**Problem details**. Reproduce the entries verbatim, starting at the line that contains "This screenshot has width=805, height=347." and ending after the line that contains "Action: pyautogui.click(x=150, y=293)", with nothing added. Omit the pictures from your answer.

::: Record extracts

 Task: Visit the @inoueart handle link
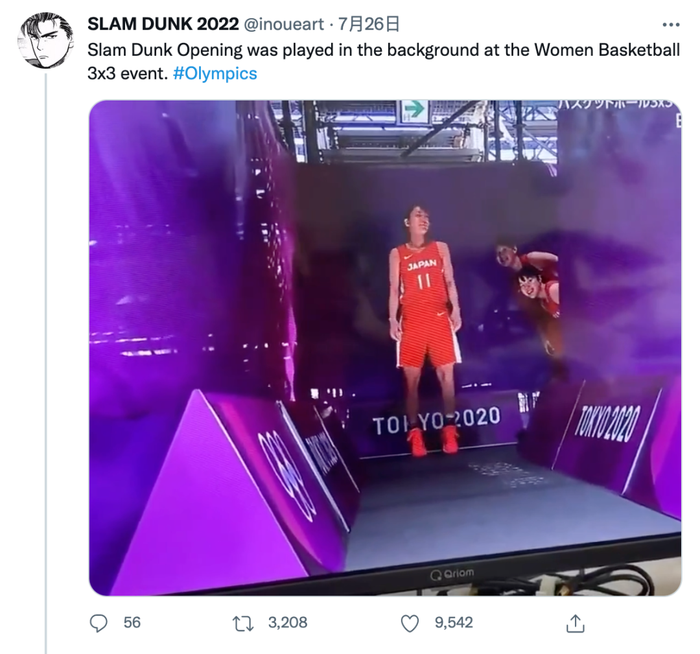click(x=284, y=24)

::::::
::: Record extracts

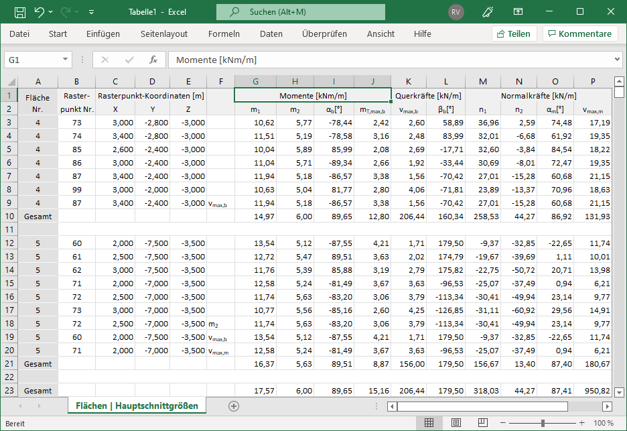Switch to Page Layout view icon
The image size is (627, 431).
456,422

::::::
::: Record extracts

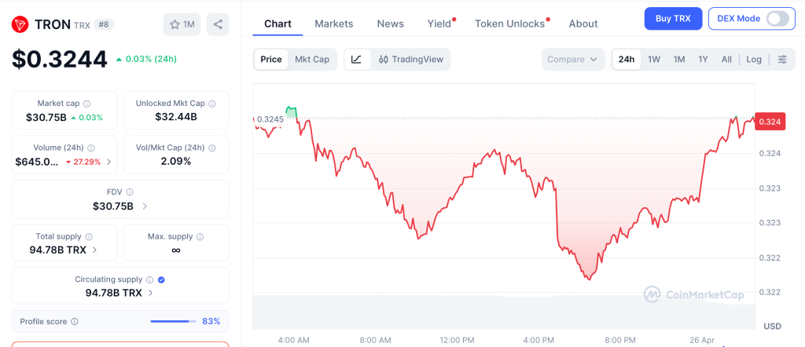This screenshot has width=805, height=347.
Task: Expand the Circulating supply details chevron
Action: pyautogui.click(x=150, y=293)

::::::

**Answer for this exercise**.
This screenshot has width=805, height=347.
Task: Expand the Circulating supply details chevron
Action: pyautogui.click(x=150, y=293)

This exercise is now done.